Core Concepts
Understanding these fundamental concepts will help you get the most out of RMT Compose.
Relative Music Theory
Relative Music Theory (RMT) is the idea that musical relationships can be expressed as mathematical ratios rather than fixed frequencies.
Traditional Approach
In traditional music notation:
- A4 = 440 Hz
- E5 = 659.25 Hz
- The relationship between them is implicit
RMT Approach
In relative music theory:
- BaseNote frequency = any value (e.g., 440 Hz)
- E5 = BaseNote × 3/2 (a perfect fifth)
- The relationship is explicit and exact
This means:
- Change the BaseNote, and all notes shift proportionally
- Intervals are pure - they match the natural harmonic series
- Transposition is trivial - just change one number
The BaseNote
Every module has a special note called the BaseNote (displayed as an orange circle at time=0).
The BaseNote provides default values for:
| Property | Description |
|---|---|
frequency | Reference frequency (e.g., 440 Hz for A4) |
startTime | Reference start time (usually 0) |
tempo | Beats per minute |
beatsPerMeasure | Time signature numerator |
All other notes can reference BaseNote properties:
// Frequency relative to BaseNote
module.baseNote.getVariable('frequency').mul(new Fraction(3, 2))
// Start time relative to BaseNote
module.baseNote.getVariable('startTime').add(new Fraction(1))Think of it like a guitar capo
The BaseNote is like placing a capo on a guitar.
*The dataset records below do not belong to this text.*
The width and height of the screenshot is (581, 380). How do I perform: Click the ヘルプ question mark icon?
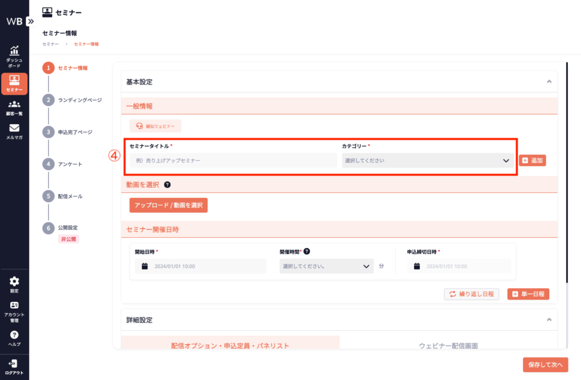pos(14,336)
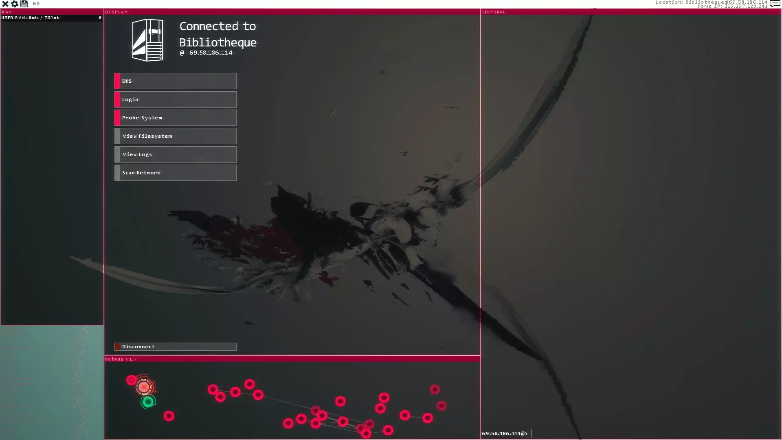Open settings with the gear icon
The width and height of the screenshot is (782, 440).
point(15,4)
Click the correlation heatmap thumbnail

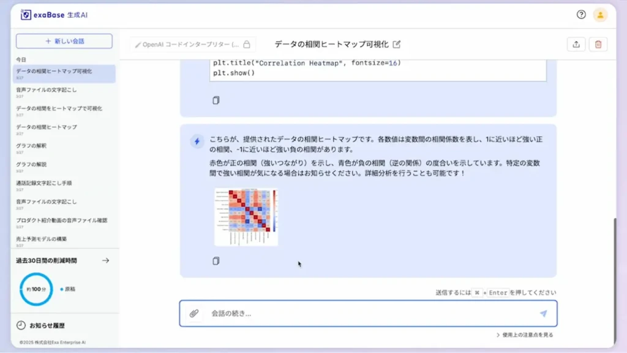click(x=246, y=216)
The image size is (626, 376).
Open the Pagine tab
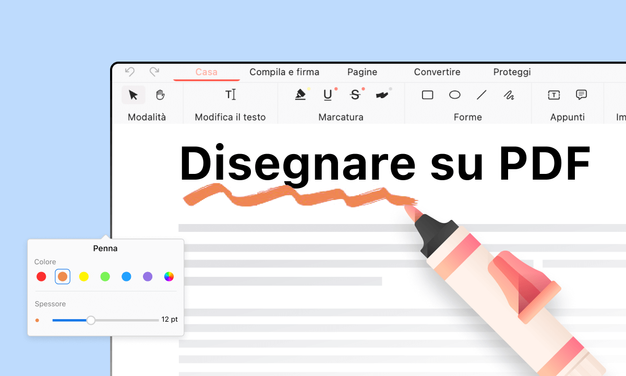pyautogui.click(x=362, y=72)
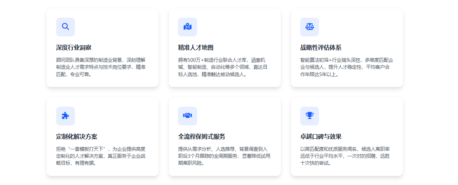Click the description starting 拒绝“一套模板打天下”
Image resolution: width=458 pixels, height=185 pixels.
(101, 156)
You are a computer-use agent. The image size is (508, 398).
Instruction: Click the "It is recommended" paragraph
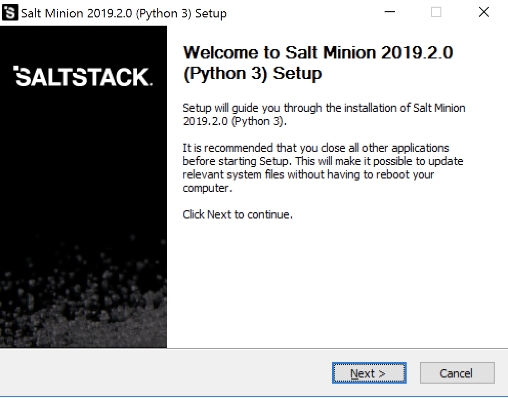pos(323,168)
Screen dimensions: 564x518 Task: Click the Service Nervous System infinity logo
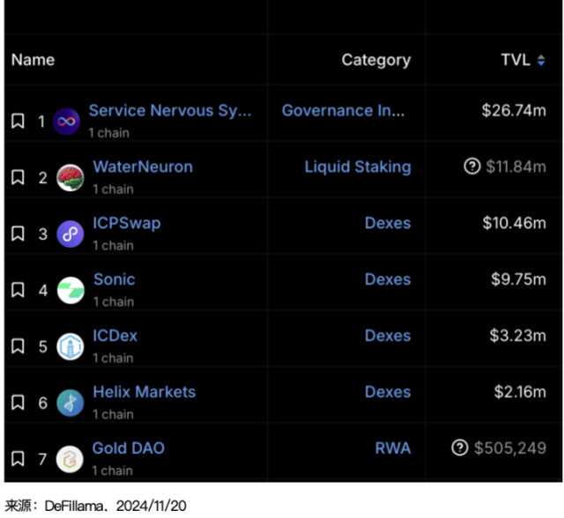coord(67,122)
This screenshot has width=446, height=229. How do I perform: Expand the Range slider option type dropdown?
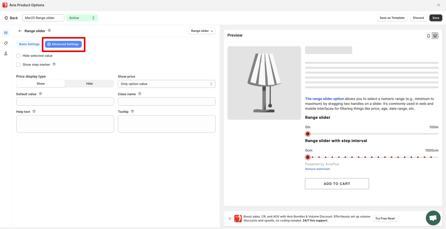click(202, 31)
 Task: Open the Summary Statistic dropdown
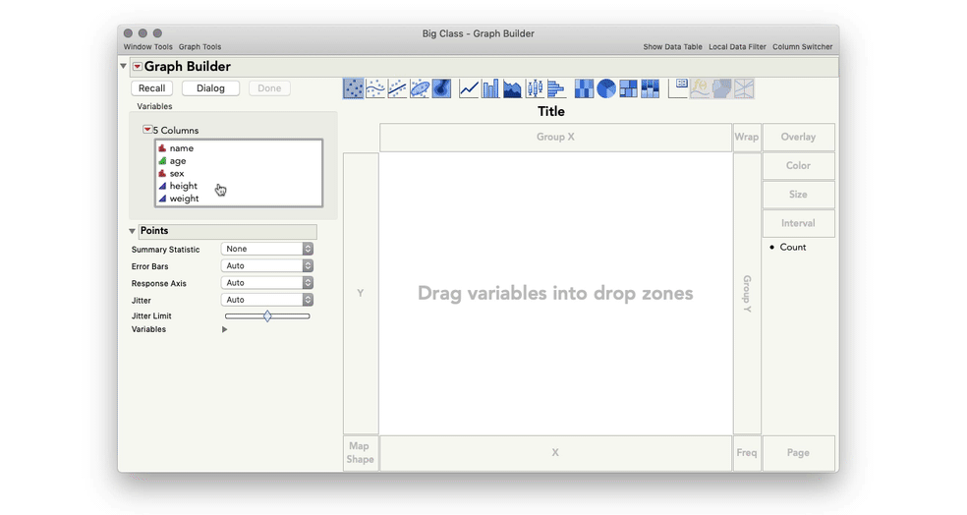tap(266, 249)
It sets the foundation, and all other notes are defined relative to it.
Ratios and Fractions
Musical intervals are expressed as exact fractions:
| Interval | Ratio | Decimal | Sound |
|---|---|---|---|
| Unison | 1/1 | 1.000 | Same pitch |
| Octave | 2/1 | 2.000 | Same note, higher |
| Perfect fifth | 3/2 | 1.500 | Very consonant |
| Perfect fourth | 4/3 | 1.333 | Consonant |
| Major third | 5/4 | 1.250 | Bright, major feel |
| Minor third | 6/5 | 1.200 | Dark, minor feel |
| Major second | 9/8 | 1.125 | Whole step |
Why Exact Fractions?
Compare a perfect fifth in different systems:
| System | Ratio | Decimal |
|---|---|---|
| Just intonation | 3/2 | 1.500000 |
| 12-TET | 2^(7/12) | 1.498307 |
The difference is small but audible - just intonation sounds "purer" and more resonant.
RMT Compose uses the Fraction.js library for arbitrary-precision arithmetic, so ratios like 3/2 are stored exactly, not as floating-point approximations.
Expressions
Every note property is defined by an expression - a mathematical formula that computes a value.
Simple Expressions
Constants are written as Fractions:
// The number 3/4
new Fraction(3, 4)
// The number 440
new Fraction(440)Reference Expressions
Notes can reference other notes:
// BaseNote's frequency
module.baseNote.getVariable('frequency')
// Note 5's start time
module.getNoteById(5).getVariable('startTime')Arithmetic Expressions
Combine values with operations:
// BaseNote frequency times 3/2 (perfect fifth)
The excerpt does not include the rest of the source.